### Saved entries
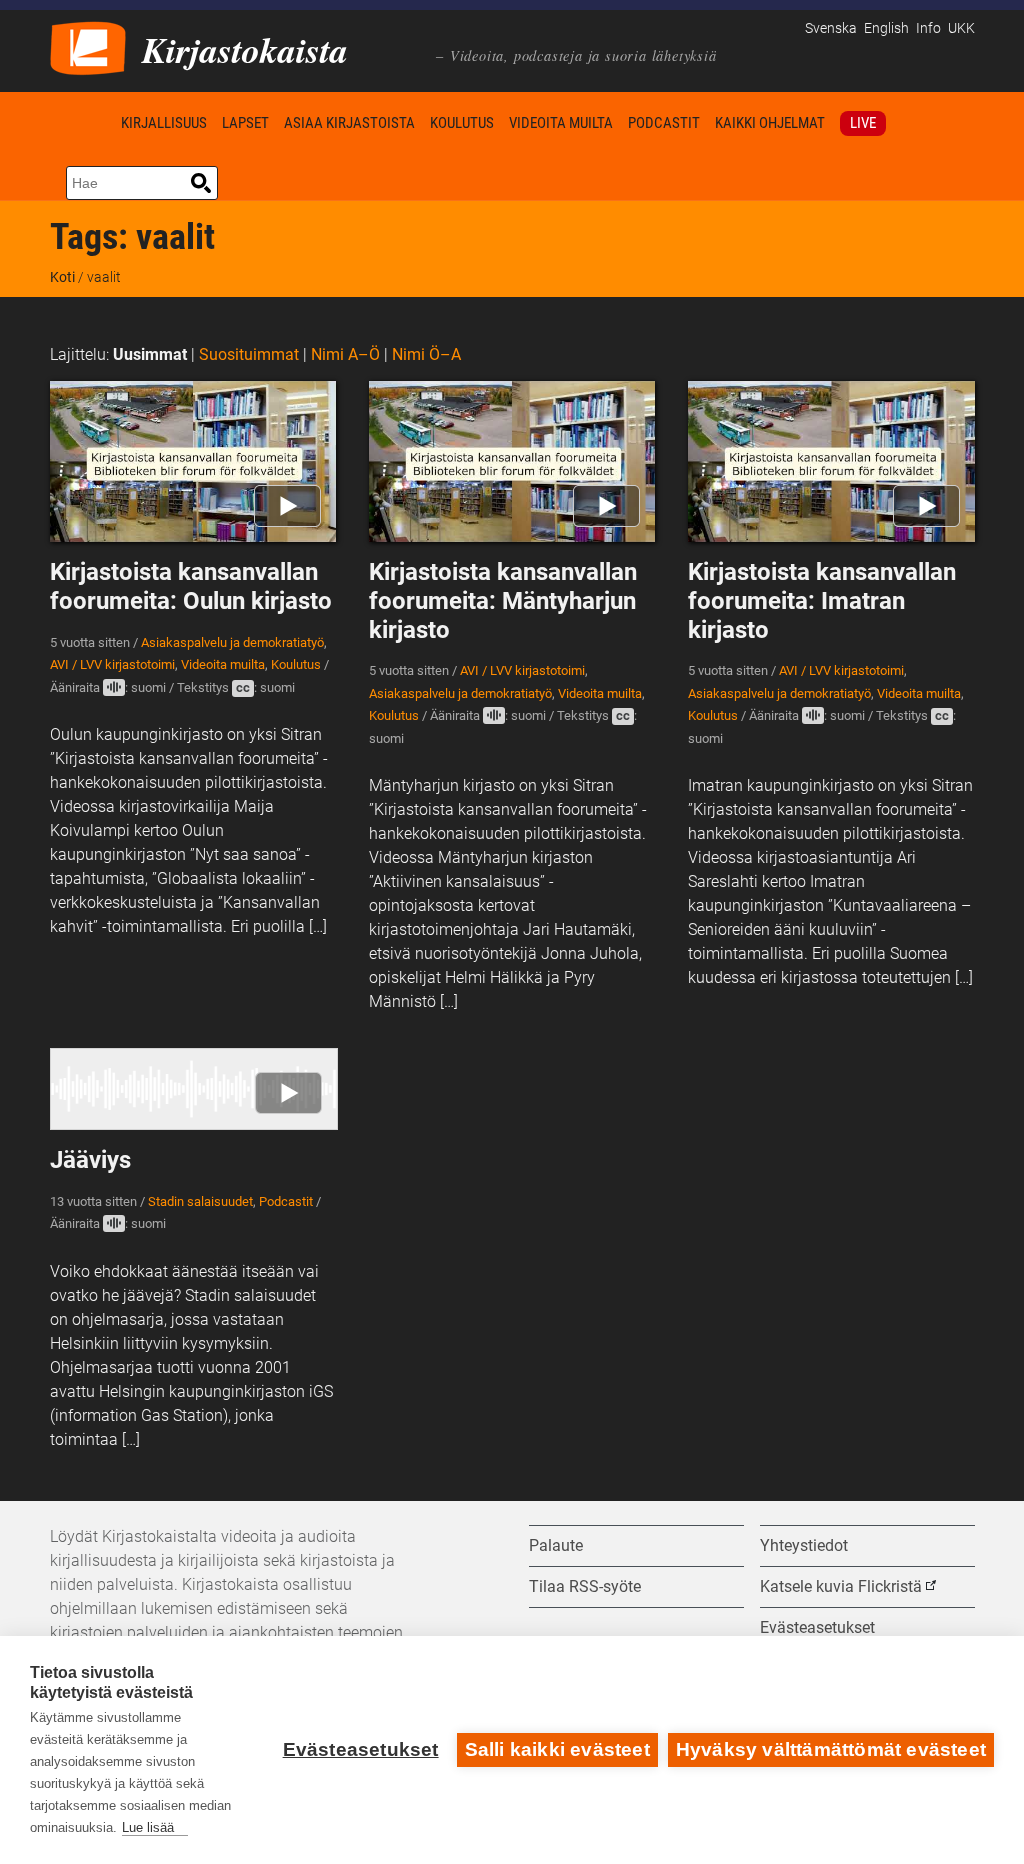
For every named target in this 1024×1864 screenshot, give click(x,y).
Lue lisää (148, 1827)
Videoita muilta (561, 123)
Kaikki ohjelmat (770, 123)
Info (928, 28)
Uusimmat (150, 354)
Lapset (245, 123)
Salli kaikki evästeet (557, 1749)
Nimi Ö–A (426, 354)
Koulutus (462, 123)
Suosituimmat (249, 354)
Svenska (831, 28)
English (886, 28)
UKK (961, 28)
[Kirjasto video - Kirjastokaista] (88, 46)
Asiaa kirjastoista (349, 123)
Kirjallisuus (164, 123)
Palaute (556, 1545)
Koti (82, 122)
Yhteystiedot (804, 1545)
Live (863, 123)
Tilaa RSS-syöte (585, 1586)
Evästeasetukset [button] (817, 1627)
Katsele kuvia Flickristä (841, 1586)
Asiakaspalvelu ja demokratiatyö (232, 642)
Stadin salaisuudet (200, 1201)
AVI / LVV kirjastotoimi (112, 664)
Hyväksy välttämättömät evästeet (831, 1749)
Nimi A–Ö (345, 354)
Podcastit (664, 123)
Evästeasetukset (361, 1749)
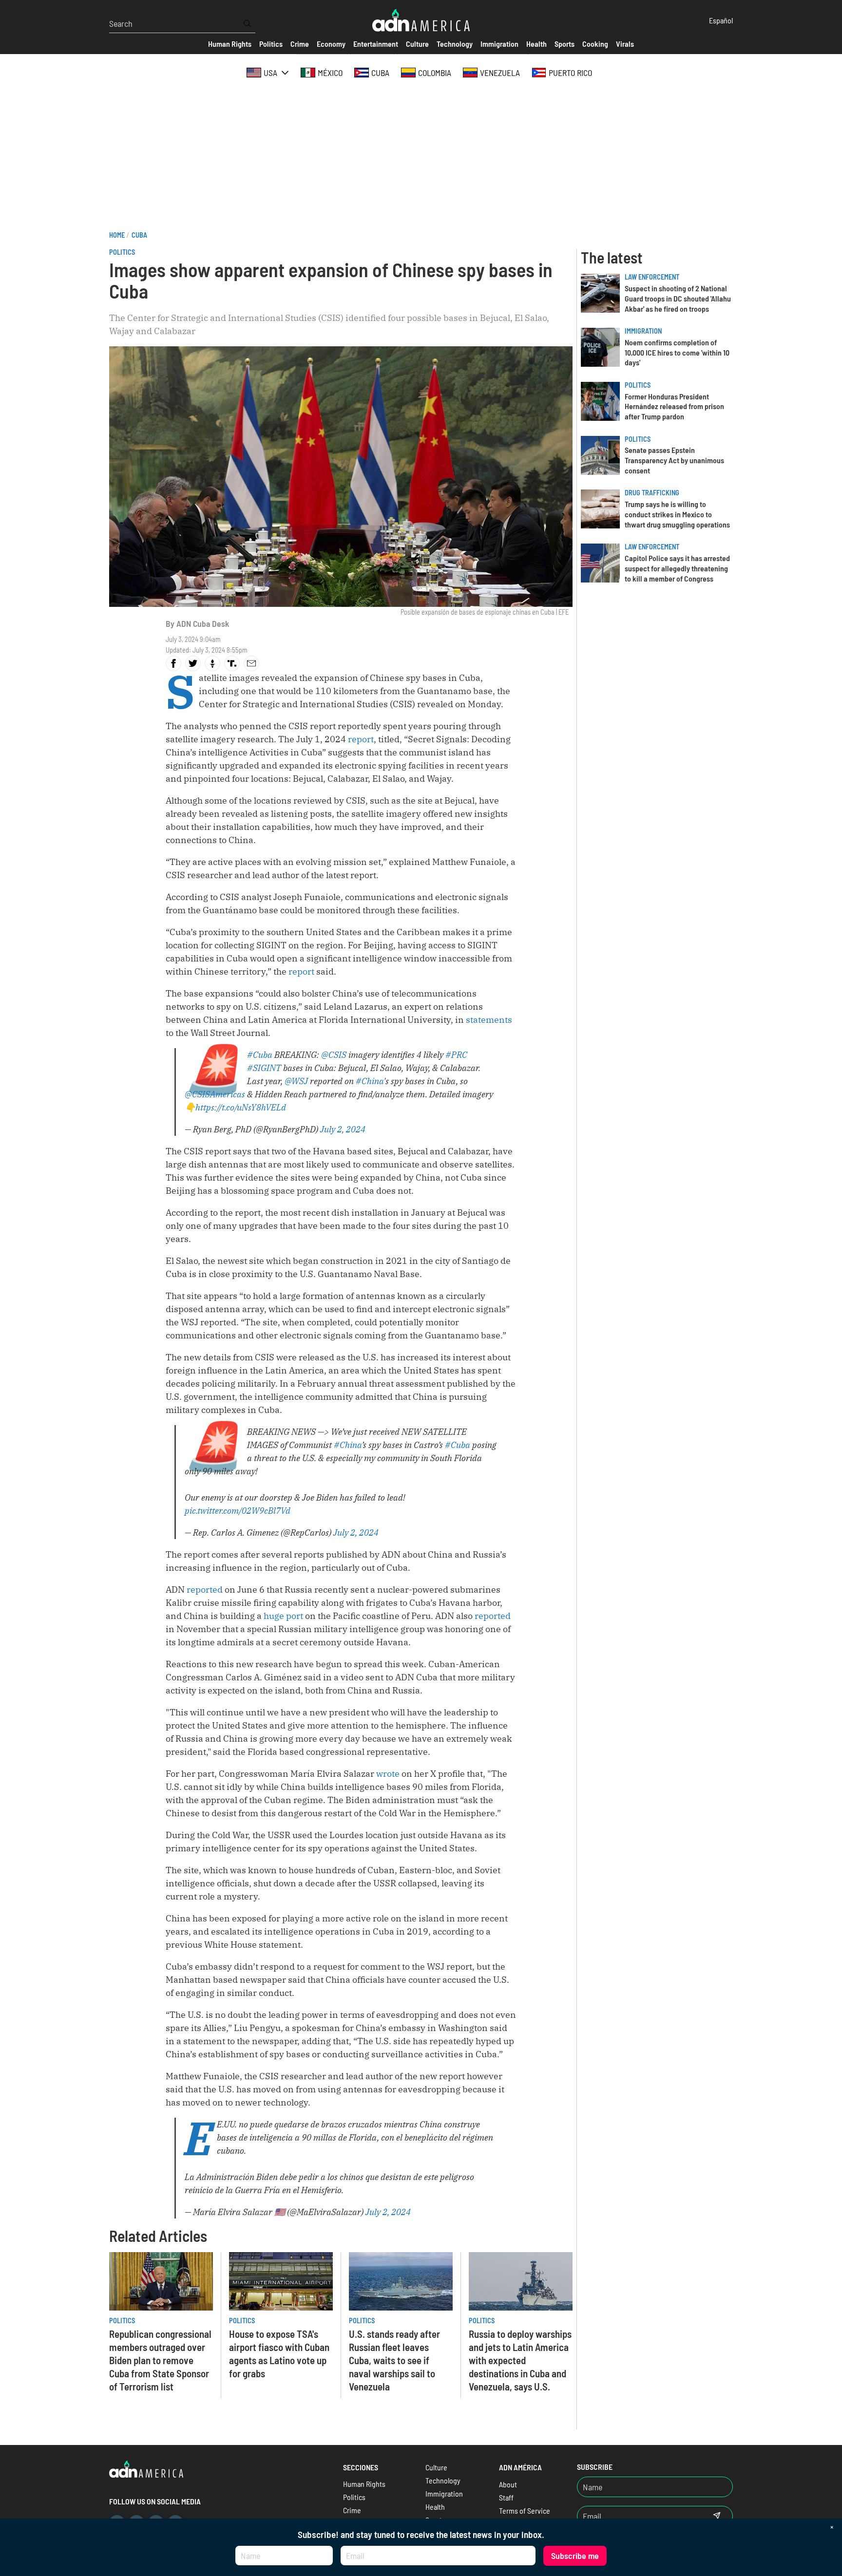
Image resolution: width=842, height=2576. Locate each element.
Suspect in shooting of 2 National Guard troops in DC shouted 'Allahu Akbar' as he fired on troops (678, 298)
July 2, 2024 (342, 1129)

### WHAT IS REQUIRED
Instructions for the copy: start at the first entry, stop after the line containing "Image resolution: width=842, height=2576.", keep every line exact, and drop the pictures.

### RESULT
For every named target in this 1024×1864 screenshot, give click(x,y).
Lue lisää (148, 1827)
Videoita muilta (561, 123)
Kaikki ohjelmat (770, 123)
Info (928, 28)
Uusimmat (150, 354)
Lapset (245, 123)
Salli kaikki evästeet (557, 1749)
Nimi Ö–A (426, 354)
Koulutus (462, 123)
Suosituimmat (249, 354)
Svenska (831, 28)
English (886, 28)
UKK (961, 28)
[Kirjasto video - Kirjastokaista] (88, 46)
Asiaa kirjastoista (349, 123)
Kirjallisuus (164, 123)
Palaute (556, 1545)
Koti (82, 122)
Yhteystiedot (804, 1545)
Live (863, 123)
Tilaa RSS-syöte (585, 1586)
Evästeasetukset [button] (817, 1627)
Katsele kuvia Flickristä (841, 1586)
Asiakaspalvelu ja demokratiatyö (232, 642)
Stadin salaisuudet (200, 1201)
AVI / LVV kirjastotoimi (112, 664)
Hyväksy välttämättömät evästeet (831, 1749)
Nimi A–Ö (345, 354)
Podcastit (664, 123)
Evästeasetukset (361, 1749)
Image resolution: width=842, height=2576. Locate each element.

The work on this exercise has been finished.